Originally Posted by Dr_Hsu (Post 136934)
The idea of 1:1.26: 1.6 ration is to distribute the room modes 1/3 octave apart - the 1.26 dimension will have a standing wave 1/3 octave lower than the 1 dimension, and the 1.6 would be 2/3 octave lower. This distributes the peaks and dips more evenly.

OK. But what about which part of the ratio is the speaker height? Does it matter whether it is the short distance or the long or even the middle? I'm about to apply some room correction software and it would be a lot easier if the speakers were in the best spots. I've assumed it doesn't matter, but I don't know.

I'm also still wondering about the applicability of the 1:1.62:2.62 ratio for the same reason.
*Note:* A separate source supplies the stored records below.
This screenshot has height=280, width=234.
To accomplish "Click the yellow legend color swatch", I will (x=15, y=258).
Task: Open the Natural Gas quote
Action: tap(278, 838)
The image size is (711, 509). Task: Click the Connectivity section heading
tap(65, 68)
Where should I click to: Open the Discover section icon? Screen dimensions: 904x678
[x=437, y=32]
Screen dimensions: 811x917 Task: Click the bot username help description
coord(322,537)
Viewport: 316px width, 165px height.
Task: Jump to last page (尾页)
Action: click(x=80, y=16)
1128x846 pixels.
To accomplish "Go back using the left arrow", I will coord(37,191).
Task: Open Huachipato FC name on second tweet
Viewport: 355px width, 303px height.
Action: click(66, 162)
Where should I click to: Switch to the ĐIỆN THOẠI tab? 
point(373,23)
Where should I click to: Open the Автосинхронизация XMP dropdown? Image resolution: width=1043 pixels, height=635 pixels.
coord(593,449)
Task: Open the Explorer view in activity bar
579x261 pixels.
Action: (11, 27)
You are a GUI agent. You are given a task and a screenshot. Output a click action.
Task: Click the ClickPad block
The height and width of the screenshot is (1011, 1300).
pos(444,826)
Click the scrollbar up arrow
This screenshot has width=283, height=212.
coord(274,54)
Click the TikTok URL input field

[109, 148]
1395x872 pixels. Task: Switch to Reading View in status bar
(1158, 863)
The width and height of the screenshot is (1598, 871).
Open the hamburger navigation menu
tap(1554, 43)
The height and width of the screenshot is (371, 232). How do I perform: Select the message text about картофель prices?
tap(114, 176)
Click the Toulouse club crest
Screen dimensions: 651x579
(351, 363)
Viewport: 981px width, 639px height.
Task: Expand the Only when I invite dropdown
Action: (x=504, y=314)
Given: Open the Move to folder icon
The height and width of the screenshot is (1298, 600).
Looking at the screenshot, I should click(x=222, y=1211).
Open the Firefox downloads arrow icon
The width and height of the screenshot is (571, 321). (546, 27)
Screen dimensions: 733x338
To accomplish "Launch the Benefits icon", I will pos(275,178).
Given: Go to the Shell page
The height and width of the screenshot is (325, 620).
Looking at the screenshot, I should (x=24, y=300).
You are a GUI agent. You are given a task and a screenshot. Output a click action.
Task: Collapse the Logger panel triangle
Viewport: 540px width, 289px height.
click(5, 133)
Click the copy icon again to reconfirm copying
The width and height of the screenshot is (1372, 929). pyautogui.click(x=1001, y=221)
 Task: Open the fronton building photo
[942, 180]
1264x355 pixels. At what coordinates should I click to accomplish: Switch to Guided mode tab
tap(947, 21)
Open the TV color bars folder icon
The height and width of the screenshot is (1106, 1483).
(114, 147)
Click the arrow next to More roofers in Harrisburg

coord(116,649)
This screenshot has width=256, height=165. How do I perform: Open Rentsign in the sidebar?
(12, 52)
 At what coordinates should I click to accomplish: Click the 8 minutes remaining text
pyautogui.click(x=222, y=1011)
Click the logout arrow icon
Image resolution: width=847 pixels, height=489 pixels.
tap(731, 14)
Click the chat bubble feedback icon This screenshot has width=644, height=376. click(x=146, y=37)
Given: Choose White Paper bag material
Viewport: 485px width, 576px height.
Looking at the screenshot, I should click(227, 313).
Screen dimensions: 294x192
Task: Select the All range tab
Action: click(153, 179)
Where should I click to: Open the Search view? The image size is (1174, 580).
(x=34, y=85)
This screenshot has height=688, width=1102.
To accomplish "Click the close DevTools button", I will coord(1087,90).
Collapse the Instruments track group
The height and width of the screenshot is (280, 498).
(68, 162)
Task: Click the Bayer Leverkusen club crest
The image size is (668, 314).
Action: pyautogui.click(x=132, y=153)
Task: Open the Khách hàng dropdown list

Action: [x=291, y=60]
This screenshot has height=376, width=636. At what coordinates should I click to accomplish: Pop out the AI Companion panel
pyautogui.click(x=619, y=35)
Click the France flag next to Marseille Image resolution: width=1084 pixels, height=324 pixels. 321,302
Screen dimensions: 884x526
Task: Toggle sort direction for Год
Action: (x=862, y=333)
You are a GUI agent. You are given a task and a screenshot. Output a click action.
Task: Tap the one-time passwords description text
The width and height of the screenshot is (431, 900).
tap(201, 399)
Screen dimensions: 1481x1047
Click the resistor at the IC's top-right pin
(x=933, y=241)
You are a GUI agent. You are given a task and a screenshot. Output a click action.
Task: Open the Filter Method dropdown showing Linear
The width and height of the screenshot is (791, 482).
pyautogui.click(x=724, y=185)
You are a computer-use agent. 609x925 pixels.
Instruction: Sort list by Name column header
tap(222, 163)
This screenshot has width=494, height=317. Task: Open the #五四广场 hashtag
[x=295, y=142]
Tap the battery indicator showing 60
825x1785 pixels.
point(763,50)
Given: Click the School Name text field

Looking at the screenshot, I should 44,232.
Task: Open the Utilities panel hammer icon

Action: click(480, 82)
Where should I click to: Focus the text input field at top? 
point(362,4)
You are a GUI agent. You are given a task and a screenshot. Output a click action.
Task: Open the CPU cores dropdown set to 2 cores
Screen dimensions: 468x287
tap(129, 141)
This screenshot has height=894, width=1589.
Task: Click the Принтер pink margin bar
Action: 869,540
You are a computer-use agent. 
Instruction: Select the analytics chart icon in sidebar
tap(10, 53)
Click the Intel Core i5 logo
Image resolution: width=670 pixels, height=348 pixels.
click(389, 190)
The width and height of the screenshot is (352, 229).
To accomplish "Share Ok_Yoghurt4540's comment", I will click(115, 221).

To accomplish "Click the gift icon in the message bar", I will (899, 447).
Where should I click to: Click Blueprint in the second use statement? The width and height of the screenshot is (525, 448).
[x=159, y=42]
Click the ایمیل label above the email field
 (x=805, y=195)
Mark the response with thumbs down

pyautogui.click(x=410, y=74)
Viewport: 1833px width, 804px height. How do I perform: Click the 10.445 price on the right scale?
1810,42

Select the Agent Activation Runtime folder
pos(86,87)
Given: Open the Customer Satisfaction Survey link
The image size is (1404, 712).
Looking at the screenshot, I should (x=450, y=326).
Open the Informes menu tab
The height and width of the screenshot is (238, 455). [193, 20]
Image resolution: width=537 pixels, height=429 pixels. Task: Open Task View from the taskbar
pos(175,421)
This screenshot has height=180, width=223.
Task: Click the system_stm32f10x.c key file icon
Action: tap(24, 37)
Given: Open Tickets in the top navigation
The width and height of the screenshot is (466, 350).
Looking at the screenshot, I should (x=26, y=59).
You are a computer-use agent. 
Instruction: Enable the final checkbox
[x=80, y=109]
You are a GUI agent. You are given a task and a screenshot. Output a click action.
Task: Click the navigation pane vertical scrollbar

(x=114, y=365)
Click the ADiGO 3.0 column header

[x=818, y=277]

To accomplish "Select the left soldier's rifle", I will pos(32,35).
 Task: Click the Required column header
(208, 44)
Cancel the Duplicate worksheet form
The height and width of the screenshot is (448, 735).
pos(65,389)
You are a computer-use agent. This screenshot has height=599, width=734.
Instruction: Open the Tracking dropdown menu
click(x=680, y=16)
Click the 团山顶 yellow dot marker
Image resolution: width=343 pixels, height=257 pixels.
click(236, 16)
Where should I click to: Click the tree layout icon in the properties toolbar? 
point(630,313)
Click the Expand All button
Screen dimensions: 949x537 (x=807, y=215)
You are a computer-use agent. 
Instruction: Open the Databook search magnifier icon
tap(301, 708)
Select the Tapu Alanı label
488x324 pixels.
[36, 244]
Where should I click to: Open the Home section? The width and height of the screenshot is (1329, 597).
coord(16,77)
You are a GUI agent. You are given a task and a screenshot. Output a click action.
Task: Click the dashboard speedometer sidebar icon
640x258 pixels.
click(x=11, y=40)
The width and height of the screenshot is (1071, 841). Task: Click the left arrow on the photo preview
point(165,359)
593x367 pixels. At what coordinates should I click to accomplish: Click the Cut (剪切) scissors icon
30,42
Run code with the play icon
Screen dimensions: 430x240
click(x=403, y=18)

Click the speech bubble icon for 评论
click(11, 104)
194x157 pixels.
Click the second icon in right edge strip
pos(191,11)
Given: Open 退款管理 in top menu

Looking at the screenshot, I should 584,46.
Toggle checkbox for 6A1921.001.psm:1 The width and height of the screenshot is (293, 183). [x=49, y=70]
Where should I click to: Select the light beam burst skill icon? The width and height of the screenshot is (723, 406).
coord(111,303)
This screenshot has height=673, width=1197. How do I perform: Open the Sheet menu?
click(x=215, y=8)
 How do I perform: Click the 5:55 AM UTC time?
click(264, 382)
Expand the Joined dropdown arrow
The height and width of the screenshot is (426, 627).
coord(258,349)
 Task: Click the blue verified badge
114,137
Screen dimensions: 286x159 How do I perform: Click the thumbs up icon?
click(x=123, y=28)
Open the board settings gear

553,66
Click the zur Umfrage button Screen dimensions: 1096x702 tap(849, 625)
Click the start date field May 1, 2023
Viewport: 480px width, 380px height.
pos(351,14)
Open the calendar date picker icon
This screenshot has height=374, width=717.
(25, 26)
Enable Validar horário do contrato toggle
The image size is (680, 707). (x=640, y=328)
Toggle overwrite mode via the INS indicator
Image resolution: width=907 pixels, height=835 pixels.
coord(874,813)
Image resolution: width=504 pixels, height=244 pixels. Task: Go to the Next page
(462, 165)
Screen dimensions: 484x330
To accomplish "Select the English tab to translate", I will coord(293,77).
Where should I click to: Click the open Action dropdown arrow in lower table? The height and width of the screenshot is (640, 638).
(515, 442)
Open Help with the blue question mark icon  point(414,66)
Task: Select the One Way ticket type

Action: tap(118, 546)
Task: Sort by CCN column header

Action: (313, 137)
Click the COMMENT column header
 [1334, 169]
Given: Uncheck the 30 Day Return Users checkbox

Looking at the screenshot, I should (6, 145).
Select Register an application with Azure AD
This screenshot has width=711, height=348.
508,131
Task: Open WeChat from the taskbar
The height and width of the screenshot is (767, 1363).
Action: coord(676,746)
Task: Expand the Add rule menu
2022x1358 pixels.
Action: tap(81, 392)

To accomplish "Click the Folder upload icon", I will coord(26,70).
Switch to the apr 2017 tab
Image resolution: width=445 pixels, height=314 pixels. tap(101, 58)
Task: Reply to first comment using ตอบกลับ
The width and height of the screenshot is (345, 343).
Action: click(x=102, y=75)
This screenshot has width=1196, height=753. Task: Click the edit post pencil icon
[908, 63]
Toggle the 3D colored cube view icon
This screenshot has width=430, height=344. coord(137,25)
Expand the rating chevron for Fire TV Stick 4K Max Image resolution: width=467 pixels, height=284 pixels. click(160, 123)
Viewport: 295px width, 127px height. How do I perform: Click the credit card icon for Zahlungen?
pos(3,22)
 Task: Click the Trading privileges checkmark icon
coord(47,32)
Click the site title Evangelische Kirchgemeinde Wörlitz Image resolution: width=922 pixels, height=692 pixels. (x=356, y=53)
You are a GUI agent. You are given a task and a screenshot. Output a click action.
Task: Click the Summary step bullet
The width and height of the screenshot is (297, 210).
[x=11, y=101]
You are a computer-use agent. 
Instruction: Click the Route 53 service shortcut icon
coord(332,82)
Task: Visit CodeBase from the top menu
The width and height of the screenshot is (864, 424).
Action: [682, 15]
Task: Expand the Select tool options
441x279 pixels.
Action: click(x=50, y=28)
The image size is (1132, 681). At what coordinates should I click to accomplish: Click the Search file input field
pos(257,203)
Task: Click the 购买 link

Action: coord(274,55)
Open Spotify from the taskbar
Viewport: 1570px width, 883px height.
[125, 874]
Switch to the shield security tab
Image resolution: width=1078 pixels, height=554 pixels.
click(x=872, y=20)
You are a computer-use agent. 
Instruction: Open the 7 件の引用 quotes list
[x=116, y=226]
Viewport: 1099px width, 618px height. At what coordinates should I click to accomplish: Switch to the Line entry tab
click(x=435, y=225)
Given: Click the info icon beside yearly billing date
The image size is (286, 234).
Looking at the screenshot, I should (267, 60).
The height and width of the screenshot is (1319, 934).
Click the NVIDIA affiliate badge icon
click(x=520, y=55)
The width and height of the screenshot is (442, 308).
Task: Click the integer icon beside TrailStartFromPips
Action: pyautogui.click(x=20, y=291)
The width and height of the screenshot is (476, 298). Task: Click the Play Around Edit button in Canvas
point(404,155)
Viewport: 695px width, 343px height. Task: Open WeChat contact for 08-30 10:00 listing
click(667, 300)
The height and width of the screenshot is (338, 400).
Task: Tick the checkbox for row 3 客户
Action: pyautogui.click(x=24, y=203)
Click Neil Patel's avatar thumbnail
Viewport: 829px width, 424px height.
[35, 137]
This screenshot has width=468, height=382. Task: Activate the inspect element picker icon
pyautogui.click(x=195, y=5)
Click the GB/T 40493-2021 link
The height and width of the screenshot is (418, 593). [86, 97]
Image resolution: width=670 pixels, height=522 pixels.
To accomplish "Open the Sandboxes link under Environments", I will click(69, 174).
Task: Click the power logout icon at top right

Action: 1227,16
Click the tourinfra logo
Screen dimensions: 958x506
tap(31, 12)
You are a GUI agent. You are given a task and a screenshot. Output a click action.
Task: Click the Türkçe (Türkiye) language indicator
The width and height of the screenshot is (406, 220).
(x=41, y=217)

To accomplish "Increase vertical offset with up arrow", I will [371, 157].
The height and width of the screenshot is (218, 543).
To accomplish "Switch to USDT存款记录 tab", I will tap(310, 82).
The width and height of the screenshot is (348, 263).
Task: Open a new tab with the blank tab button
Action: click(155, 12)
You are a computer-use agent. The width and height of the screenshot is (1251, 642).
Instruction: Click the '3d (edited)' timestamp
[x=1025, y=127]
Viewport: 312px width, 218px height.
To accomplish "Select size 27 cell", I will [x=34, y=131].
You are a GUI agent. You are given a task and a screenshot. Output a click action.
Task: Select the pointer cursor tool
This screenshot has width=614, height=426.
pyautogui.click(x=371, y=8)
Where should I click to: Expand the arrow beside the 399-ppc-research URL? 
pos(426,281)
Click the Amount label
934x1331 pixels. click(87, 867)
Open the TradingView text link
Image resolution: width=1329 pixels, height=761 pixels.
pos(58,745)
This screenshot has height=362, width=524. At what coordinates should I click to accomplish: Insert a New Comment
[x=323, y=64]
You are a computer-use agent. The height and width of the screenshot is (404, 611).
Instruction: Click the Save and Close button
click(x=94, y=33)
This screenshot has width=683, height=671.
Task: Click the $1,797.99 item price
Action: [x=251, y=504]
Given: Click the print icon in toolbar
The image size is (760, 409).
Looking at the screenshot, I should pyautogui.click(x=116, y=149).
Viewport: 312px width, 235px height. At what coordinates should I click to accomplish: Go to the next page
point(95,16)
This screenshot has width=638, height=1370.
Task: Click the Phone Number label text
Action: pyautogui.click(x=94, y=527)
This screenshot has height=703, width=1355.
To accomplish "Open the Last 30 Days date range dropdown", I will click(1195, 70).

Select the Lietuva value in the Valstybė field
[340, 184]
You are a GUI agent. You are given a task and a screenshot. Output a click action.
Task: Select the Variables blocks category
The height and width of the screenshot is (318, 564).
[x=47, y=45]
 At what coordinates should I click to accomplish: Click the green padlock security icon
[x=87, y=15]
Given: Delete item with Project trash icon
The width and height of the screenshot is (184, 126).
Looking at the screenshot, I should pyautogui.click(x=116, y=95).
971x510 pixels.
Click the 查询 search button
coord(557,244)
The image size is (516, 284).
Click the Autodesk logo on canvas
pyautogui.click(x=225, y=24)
Dr_Hsu September 29th, 2018 8:24 PM

Quote:

Originally Posted by rbpeirce (Post 136936)
OK. But what about which part of the ratio is the speaker height? Does it matter whether it is the short distance or the long or even the middle? I'm about to apply some room correction software and it would be a lot easier if the speakers were in the best spots. I've assumed it doesn't matter, but I don't know.

I'm also still wondering about the applicability of the 1:1.62:2.62 ratio for the same reason.

It does not matter. It just needs the distances to the three nearest surfaces to be in that ratio.

rbpeirce September 30th, 2018 8:07 AM

Quote:

Originally Posted by Dr_Hsu (Post 136937)
It does not matter. It just needs the distances to the three nearest surfaces to be in that ratio.

Thank you.

rbpeirce October 15th, 2018 6:37 AM

2 Attachment(s)
I was able to run a room response curve on the recommended setup. My room has no acoustic treatment, so the frequency response is a bit uncontrolled. Nevertheless, the total range was only(?) 23 db. The signal from 40Hz to close to 2kHz is in a 15db band, but then it flattens out at a lower level (about 7db) but only a 6db band to about 15kHz, kind of like a shelf.

Off the top of my head it looks like I can lower the gain in the ULS-15s a few db but there is a peak at 200Hz I have to figure out how to control. Cross-over is at 80Hz so this is probably some room reflection coming from the HB-1s. However, it is sharp enough I may be able to ignore it.